**Brief**
Repeat the data that follows verbatim. Images are not part of the copy.

********

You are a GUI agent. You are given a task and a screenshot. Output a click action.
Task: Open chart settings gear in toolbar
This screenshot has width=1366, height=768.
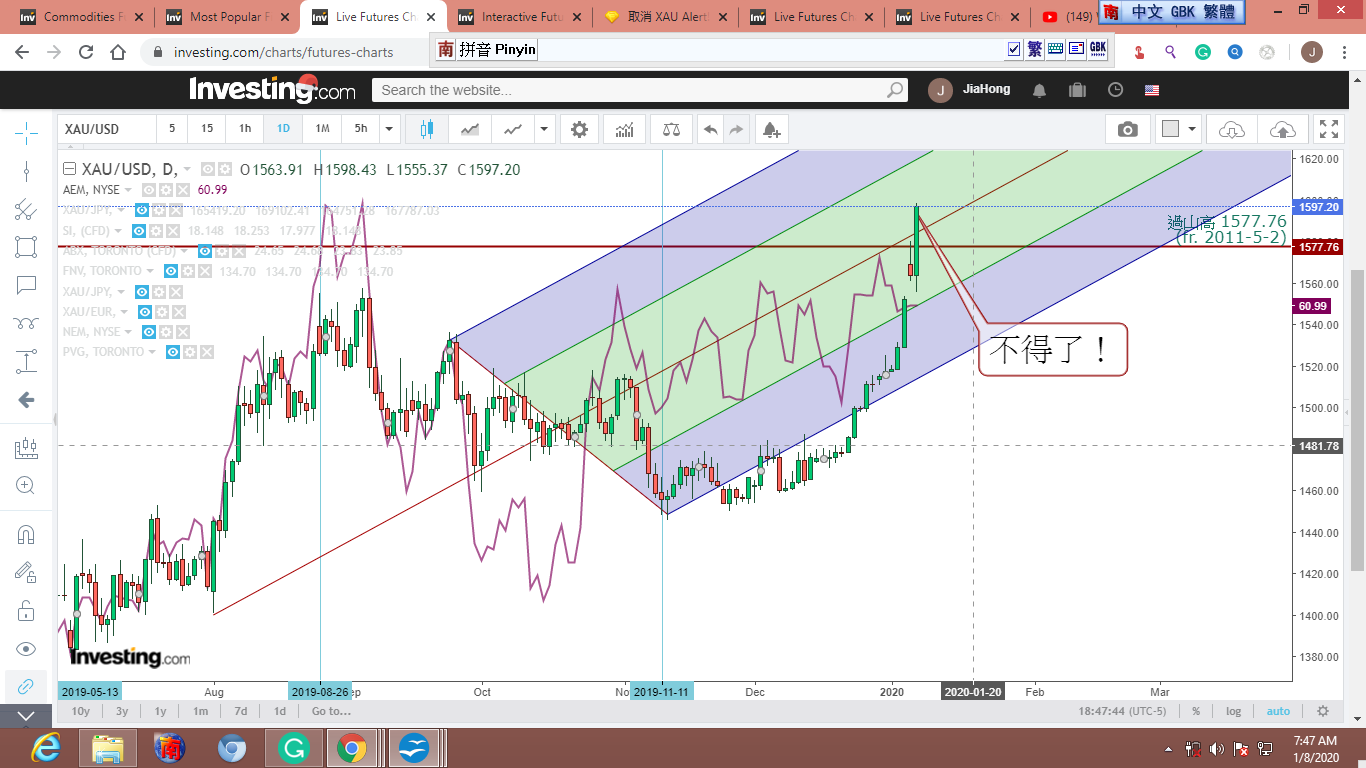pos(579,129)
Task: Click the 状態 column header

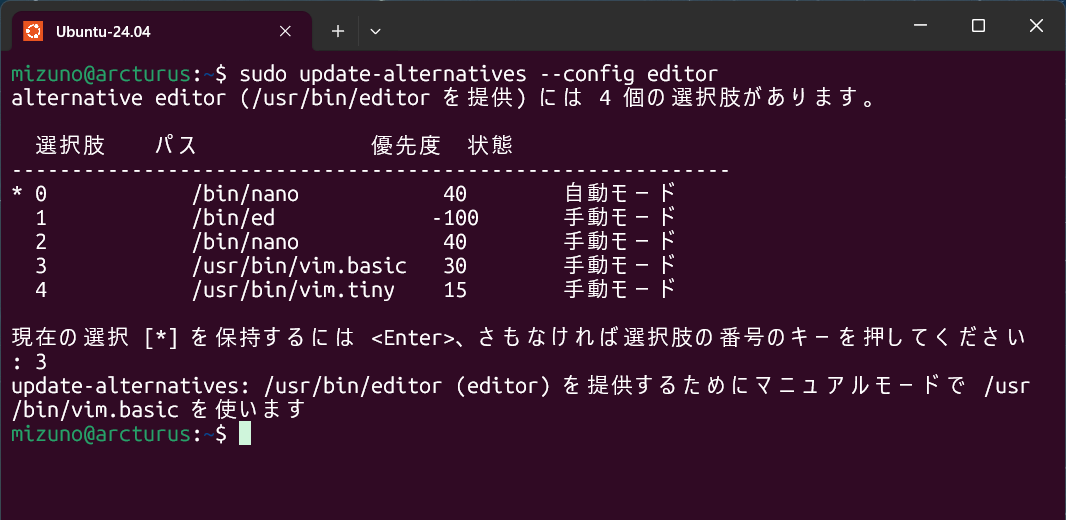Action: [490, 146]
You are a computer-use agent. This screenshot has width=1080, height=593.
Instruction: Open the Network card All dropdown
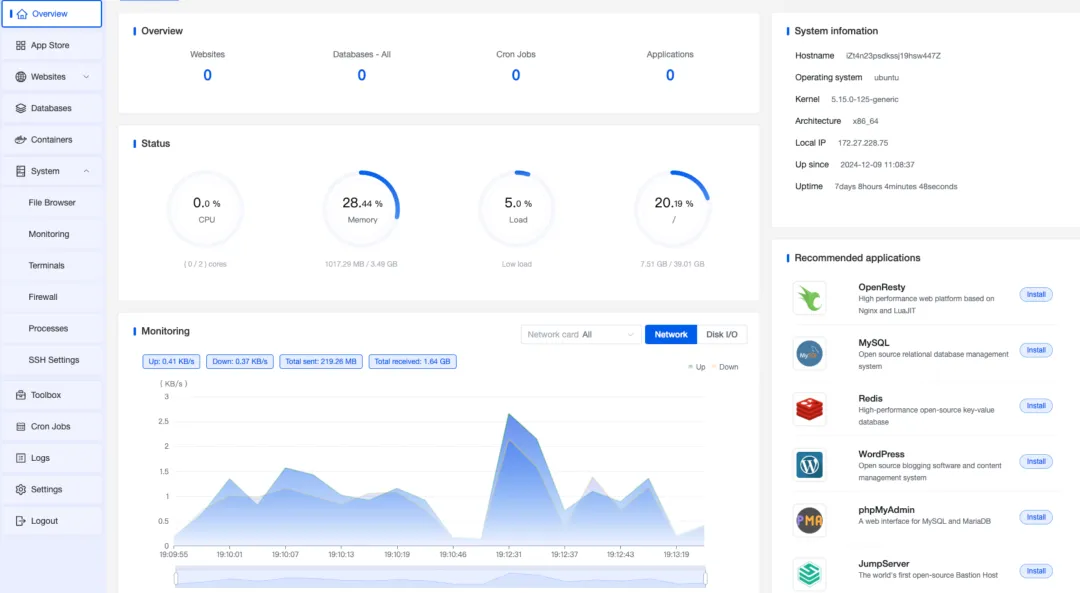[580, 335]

********

**Completed task**
You are a GUI agent. You are given a task and a screenshot. Output a click action.
Task: Open chart settings gear in toolbar
This screenshot has width=1366, height=768.
pos(579,129)
Task: Click the 状態 column header

Action: [490, 146]
You are a computer-use agent. This screenshot has width=1080, height=593.
Instruction: Open the Network card All dropdown
[580, 335]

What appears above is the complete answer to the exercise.